### Task data
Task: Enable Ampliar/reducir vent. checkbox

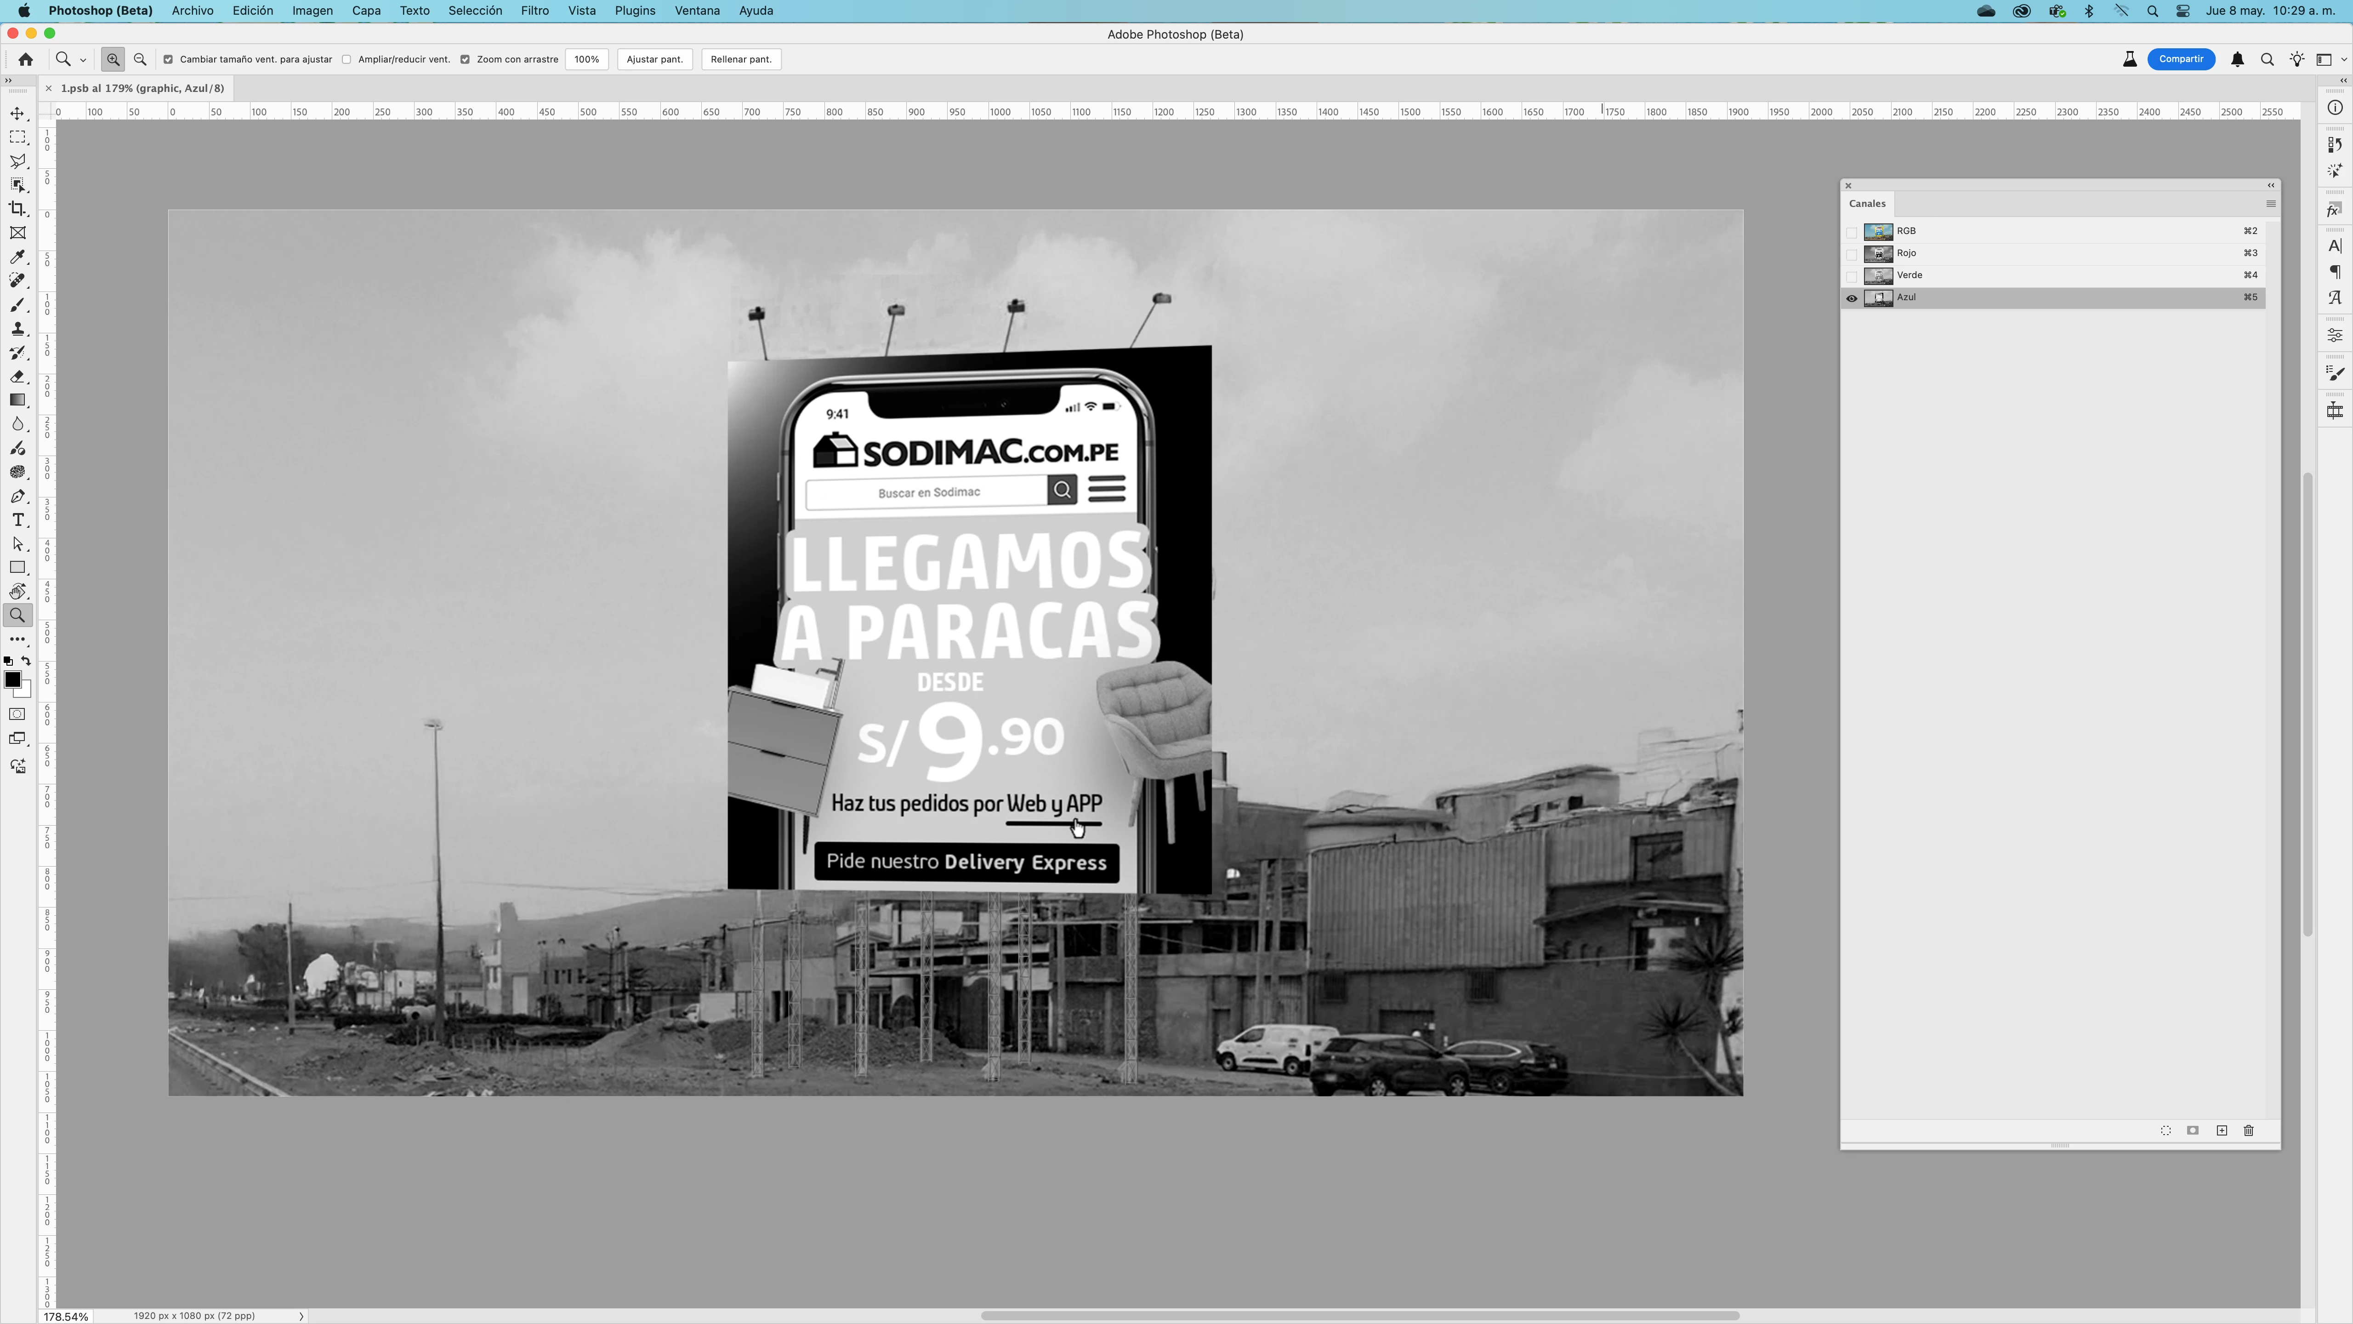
* * *
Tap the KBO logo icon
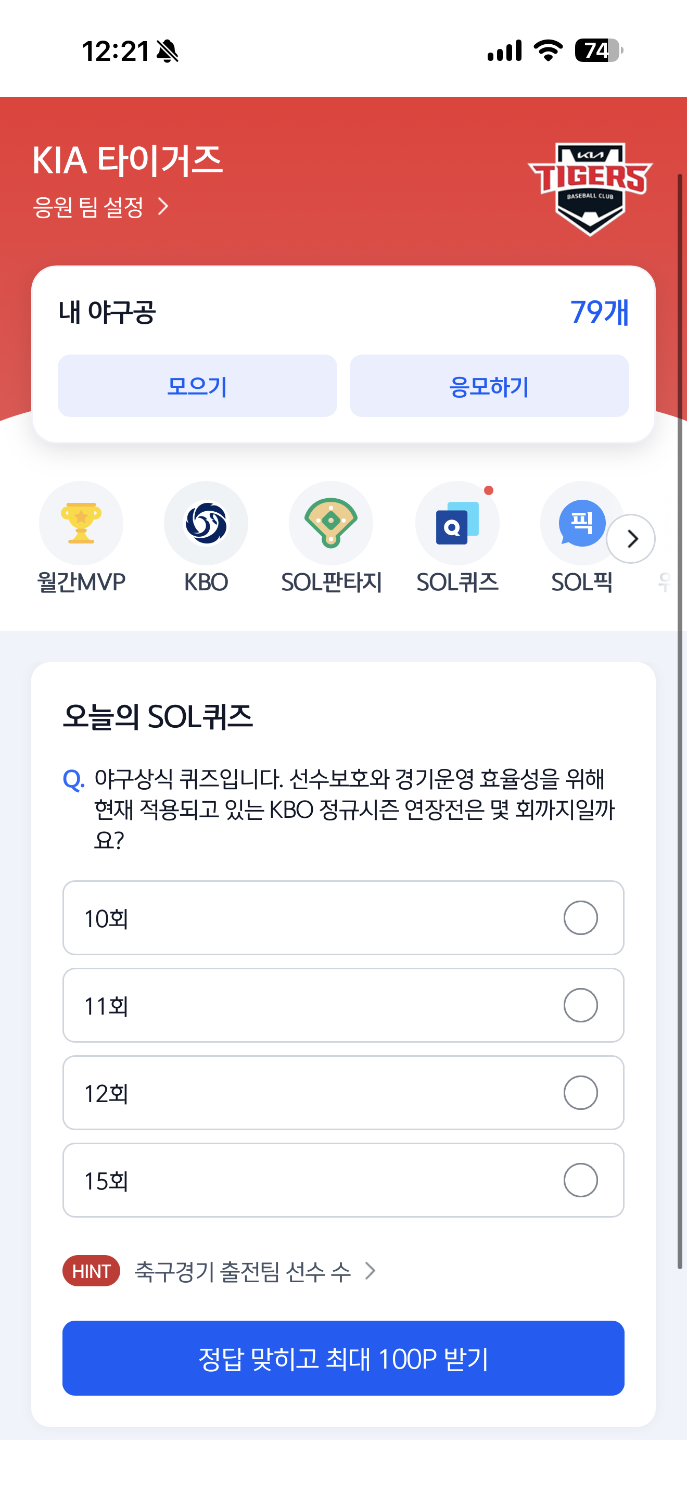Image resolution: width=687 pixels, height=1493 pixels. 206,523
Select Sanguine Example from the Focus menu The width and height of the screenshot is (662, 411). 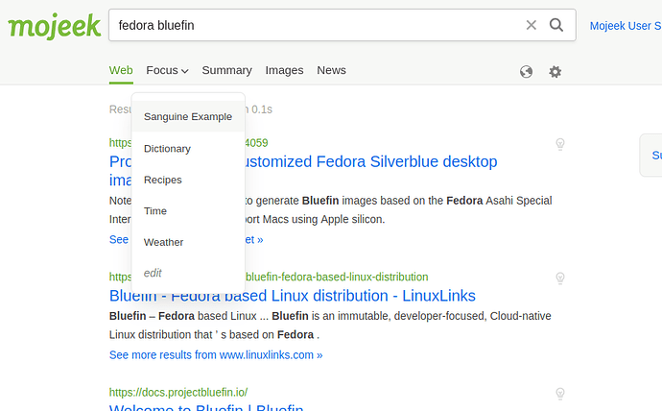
---
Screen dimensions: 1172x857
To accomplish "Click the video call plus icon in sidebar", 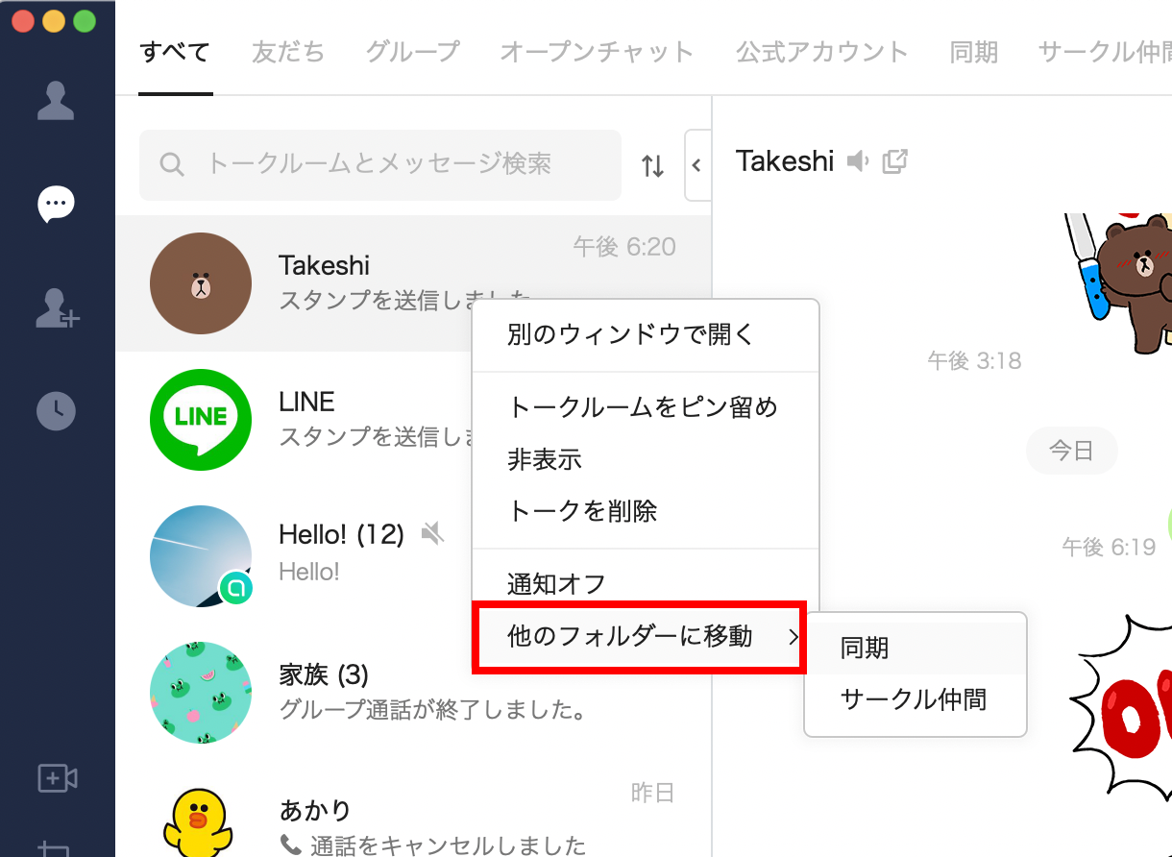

### Short task
Retype the entries starting at the line containing "Screen dimensions: 1172x857" and ending at the line containing "the video call", both included, and leave out the pictures.

### Solved problem
Screen dimensions: 1172x857
To accomplish "Click the video call plus icon in sidebar", 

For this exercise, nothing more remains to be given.